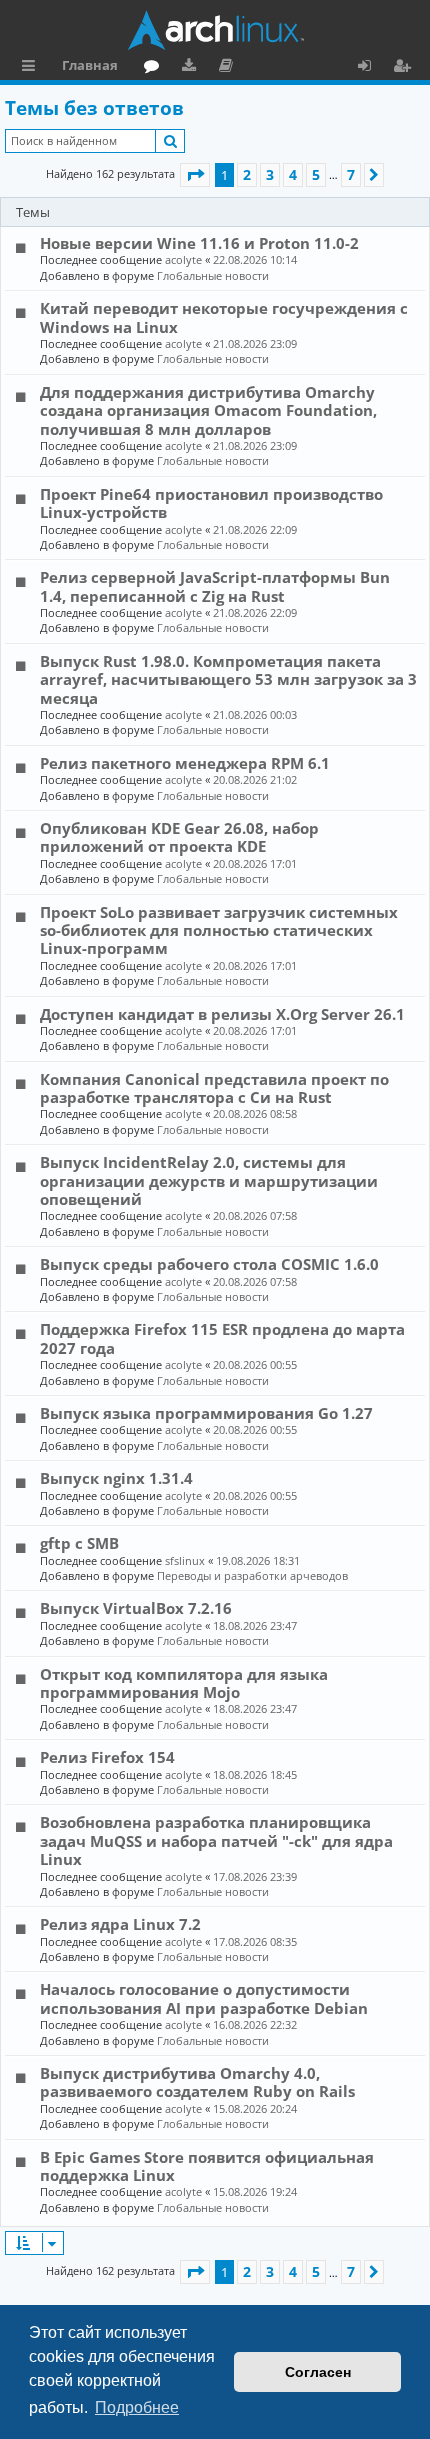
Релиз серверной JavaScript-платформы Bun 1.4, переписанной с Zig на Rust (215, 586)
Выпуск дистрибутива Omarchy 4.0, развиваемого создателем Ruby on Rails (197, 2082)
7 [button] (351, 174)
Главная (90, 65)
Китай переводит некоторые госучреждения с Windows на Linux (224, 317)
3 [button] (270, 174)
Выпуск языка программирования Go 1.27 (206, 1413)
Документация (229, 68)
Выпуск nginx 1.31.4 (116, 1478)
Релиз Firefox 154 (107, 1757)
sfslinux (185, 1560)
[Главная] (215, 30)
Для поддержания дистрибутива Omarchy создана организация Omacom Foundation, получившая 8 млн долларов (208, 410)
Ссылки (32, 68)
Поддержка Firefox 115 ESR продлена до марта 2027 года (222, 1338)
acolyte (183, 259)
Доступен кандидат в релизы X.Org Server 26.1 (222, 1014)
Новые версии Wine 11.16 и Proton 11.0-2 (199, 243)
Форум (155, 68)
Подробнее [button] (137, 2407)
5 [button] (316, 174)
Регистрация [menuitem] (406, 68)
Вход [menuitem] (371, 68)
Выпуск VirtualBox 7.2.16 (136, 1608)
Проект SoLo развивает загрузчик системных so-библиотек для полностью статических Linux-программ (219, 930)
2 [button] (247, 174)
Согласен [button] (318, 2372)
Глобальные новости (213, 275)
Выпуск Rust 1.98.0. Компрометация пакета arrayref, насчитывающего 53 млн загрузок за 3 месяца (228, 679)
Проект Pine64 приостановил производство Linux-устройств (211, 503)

--------

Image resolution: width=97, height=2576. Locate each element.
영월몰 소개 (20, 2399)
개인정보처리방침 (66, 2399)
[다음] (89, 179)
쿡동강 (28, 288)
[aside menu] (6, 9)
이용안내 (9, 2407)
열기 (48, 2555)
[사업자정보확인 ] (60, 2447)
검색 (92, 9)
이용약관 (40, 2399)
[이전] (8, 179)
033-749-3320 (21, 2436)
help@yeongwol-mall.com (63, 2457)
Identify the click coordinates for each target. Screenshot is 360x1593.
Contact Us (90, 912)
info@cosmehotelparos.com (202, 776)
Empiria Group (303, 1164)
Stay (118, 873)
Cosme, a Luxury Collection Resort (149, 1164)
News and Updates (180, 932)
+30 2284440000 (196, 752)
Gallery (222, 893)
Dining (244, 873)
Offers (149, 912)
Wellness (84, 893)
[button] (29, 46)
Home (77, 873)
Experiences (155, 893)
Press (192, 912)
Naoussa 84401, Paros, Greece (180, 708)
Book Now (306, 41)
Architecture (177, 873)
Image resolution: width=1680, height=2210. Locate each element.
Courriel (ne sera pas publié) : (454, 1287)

--------

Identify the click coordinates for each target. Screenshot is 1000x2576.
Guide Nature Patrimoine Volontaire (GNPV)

--------

**What to work on**
All lines in the preceding records that hold the word "button" need to be copied.

**Output**
7 [button] (351, 174)
3 [button] (270, 174)
Подробнее [button] (137, 2407)
5 [button] (316, 174)
2 [button] (247, 174)
Согласен [button] (318, 2372)
[button] (29, 46)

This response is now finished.